The Letter of Credit Facility provides that upon the Company’s application, BB&T shall issue to the Company’s credit one or more letters of credit in the aggregate amount of up to $15 million, or such lesser amount as may be required by law. The Company shall reimburse BB&T for all amounts payable, including interest, under a Letter of Credit at the earlier of (i) the date set forth in the application or (ii) on business day after the payment under such Letter of Credit by BB&T.

On February 26, 2013, the Company entered into a First Amendment (“First Amendment”) to the Amended Credit Agreement dated as of January 6, 2012. Pursuant to the First Amendment, the Amended Credit Agreement was amended to temporarily increase the maximum amount of the Revolver Loans from $100 million to $125 million during the period from February 26, 2013 through and including June 30, 2013 to meet seasonal cash requirements and reduce certain interest rate margins and costs. In conjunction with the First Amendment, the Revolver Notes executed by the Company to each of BB&T and Wells Fargo dated as of January 6, 2012 were amended and restated. The maximum amount of the Revolver Loans reverted to $100 million on July 1, 2013.

On December 17, 2013, the Company entered into a Second Amendment (“Second Amendment”) to the Amended Credit Agreement dated as of January 6, 2012, as amended by the First Amendment dated February 26, 2013 (the “Credit Agreement”). Pursuant to the Second Amendment, the Credit Agreement was amended to temporarily increase the maximum amount of the Revolver Loans from $100 million to $125 million during the period from January 1, 2014 through and including June 30, 2014 to meet seasonal cash requirements. No other material changes were made to the terms of the Credit Agreement.

Amounts drawn under the Revolver Loans are subject to a borrowing base consisting of certain accounts receivables, inventories, machinery and equipment and real estate. At December 31, 2013, the Company had no outstanding borrowings under the Revolver Loans and additional available borrowing capacity of approximately $71.9 million.

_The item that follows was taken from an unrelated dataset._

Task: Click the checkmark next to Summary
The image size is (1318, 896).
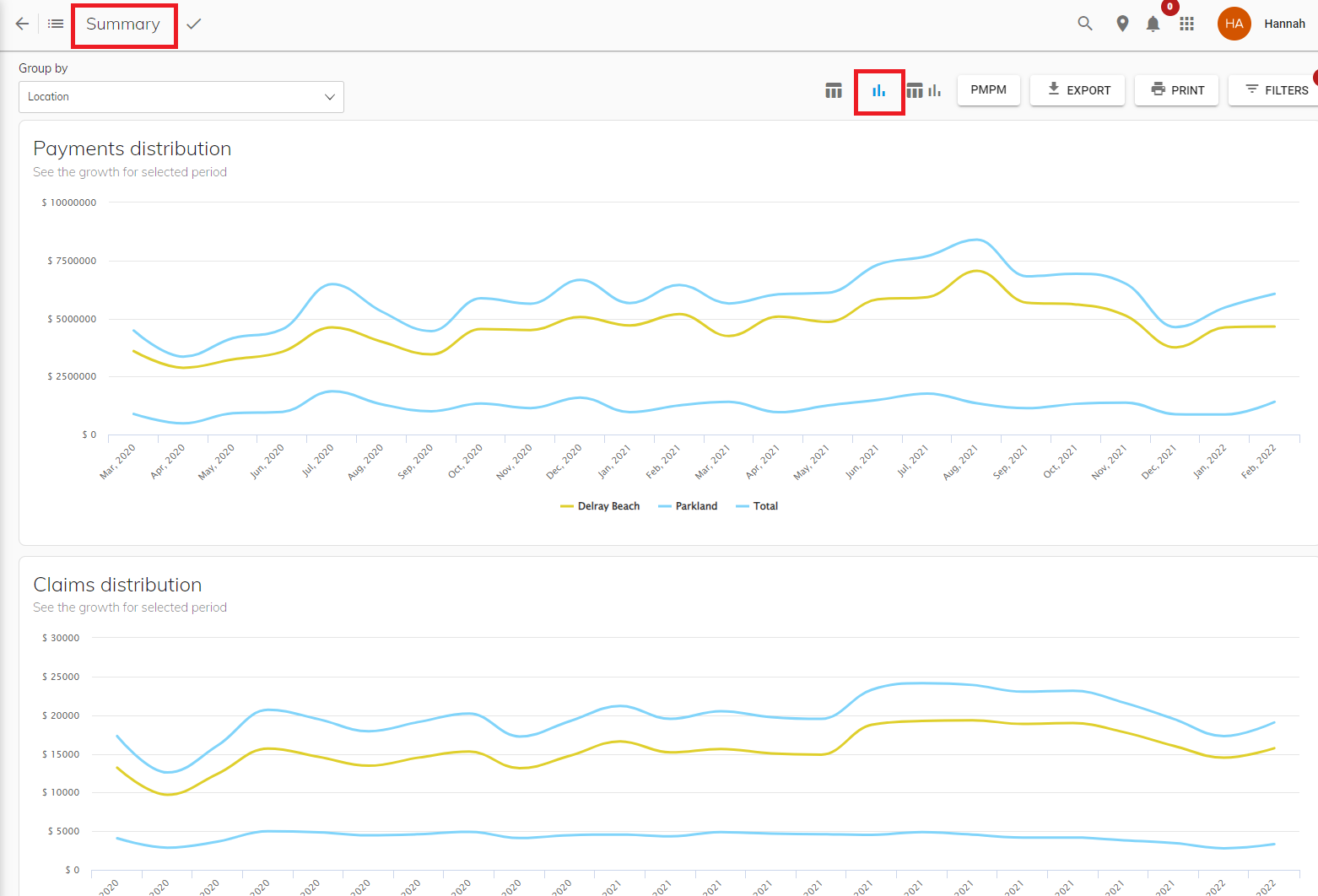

Compliance with Debt Covenants and Restrictions

The Company’s ability to make scheduled principal and interest payments, borrow and repay amounts under any outstanding revolving credit facility, and continue to comply with any loan covenants depends primarily on the Company’s ability to generate sufficient cash flow from operations. To remain in compliance with financial covenants in the Credit Agreement, the Company is required to maintain specified financial ratios based on levels of debt, capital, net worth, fixed charges, and earnings (excluding extraordinary gains and extraordinary non-cash losses) before interest, taxes, depreciation and amortization, all of which are subject to the risks of the business, some of which are discussed in this report under “Risk Factors.” The Company was in compliance with all covenants contained in the Loans at December 31, 2013. Under the Credit Agreement, the material financial covenants and restrictions are as follows:

 

  (a) Minimum Consolidated Net Worth. The Company agreed that it will maintain Consolidated Net Worth, measured as of the end of each Fiscal Quarter, commencing with the Fiscal Quarter ended December 31, 2011, of not less than $85 million.

 

  (b) Fixed Charge Coverage Ratio. The Company agreed that it will not permit the Fixed Charge Coverage Ratio to be less than 1.15 to 1.0, measured as of the end of each Fiscal Quarter, commencing with the Fiscal Quarter ended December 31, 2011.

 

  (c) Consolidated Debt to Consolidated EBITDA Ratio. The Company agreed that it will not permit the Consolidated Debt to Consolidated EBITDA Ratio to exceed 3.5 to 1.0 measured as of the end of each Fiscal Quarter (and in the case of Consolidated EBITDA, for the four-quarter period ending on such date) after the date on which the Senior Subordinated Notes have been redeemed in full.

Failure to comply with the financial covenants in the Credit Agreement could be considered a default of the Company’s repayment obligations and, among other remedies, could accelerate payment of any amounts outstanding under the Credit Agreement.